Task instructions -> Shift each answer coordinate by -127 and write out the material starting at the line containing "You are a GUI agent. The screenshot is 1024×1357." and ending at the line containing "Dom a záhrada (129, 528)", requests included. Give only those lines.

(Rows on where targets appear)
§

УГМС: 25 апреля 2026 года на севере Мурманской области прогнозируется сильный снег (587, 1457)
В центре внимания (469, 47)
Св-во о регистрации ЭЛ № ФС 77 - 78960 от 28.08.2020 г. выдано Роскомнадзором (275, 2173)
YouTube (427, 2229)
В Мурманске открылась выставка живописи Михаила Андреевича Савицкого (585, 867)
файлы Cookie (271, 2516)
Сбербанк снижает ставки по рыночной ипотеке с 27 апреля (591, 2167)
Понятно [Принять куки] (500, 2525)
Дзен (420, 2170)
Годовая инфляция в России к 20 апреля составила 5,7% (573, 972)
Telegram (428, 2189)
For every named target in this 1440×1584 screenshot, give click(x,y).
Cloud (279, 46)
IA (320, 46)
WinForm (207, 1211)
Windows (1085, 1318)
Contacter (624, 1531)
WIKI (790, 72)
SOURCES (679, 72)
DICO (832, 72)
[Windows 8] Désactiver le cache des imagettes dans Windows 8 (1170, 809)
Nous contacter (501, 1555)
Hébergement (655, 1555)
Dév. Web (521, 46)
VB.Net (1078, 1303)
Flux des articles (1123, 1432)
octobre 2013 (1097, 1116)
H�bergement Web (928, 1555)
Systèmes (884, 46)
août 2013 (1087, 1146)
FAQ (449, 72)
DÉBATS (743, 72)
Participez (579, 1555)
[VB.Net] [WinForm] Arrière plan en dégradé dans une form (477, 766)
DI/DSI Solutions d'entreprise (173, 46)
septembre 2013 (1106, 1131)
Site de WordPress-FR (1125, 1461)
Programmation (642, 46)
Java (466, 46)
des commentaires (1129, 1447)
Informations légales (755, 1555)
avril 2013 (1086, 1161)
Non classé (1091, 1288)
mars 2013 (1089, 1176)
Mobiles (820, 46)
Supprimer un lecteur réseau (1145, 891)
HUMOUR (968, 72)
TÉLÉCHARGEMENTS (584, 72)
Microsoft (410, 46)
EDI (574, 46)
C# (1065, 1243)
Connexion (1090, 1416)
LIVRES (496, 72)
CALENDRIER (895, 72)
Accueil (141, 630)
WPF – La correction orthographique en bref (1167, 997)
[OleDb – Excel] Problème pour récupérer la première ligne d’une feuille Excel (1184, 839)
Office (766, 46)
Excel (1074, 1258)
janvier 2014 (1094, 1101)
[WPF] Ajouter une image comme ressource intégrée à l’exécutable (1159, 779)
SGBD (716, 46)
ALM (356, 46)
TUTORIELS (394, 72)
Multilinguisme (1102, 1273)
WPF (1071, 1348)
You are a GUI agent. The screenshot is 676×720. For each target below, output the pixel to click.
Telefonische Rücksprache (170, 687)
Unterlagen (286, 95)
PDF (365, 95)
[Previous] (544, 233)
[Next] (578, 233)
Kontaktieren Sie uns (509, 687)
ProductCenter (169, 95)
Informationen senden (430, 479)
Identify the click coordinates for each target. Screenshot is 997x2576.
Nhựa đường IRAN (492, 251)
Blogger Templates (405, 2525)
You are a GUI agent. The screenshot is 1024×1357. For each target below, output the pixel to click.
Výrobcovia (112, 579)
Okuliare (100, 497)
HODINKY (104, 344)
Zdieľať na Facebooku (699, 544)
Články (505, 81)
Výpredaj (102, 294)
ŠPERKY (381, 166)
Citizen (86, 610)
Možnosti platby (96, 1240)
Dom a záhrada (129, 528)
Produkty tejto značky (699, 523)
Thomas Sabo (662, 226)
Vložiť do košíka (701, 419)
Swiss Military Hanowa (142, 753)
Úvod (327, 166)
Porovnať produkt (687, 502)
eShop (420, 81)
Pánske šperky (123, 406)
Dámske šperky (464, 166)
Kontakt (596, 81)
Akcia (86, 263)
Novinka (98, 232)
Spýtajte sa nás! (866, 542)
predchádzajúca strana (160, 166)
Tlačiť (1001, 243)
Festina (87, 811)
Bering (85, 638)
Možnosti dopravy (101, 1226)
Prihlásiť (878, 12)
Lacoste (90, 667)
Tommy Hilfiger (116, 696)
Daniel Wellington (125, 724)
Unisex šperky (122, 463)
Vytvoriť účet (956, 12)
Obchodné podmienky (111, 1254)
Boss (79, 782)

§

The result ->
You are a GUI agent. The screenshot is 1024×1357. For each target below, output the pixel to click.
Výrobcovia (-15, 452)
Okuliare (-27, 370)
HODINKY (-23, 217)
Zdieľať na Facebooku (572, 417)
Články (378, -46)
Výpredaj (-25, 167)
ŠPERKY (254, 39)
Citizen (-41, 483)
Možnosti platby (-31, 1113)
Dom a záhrada (2, 401)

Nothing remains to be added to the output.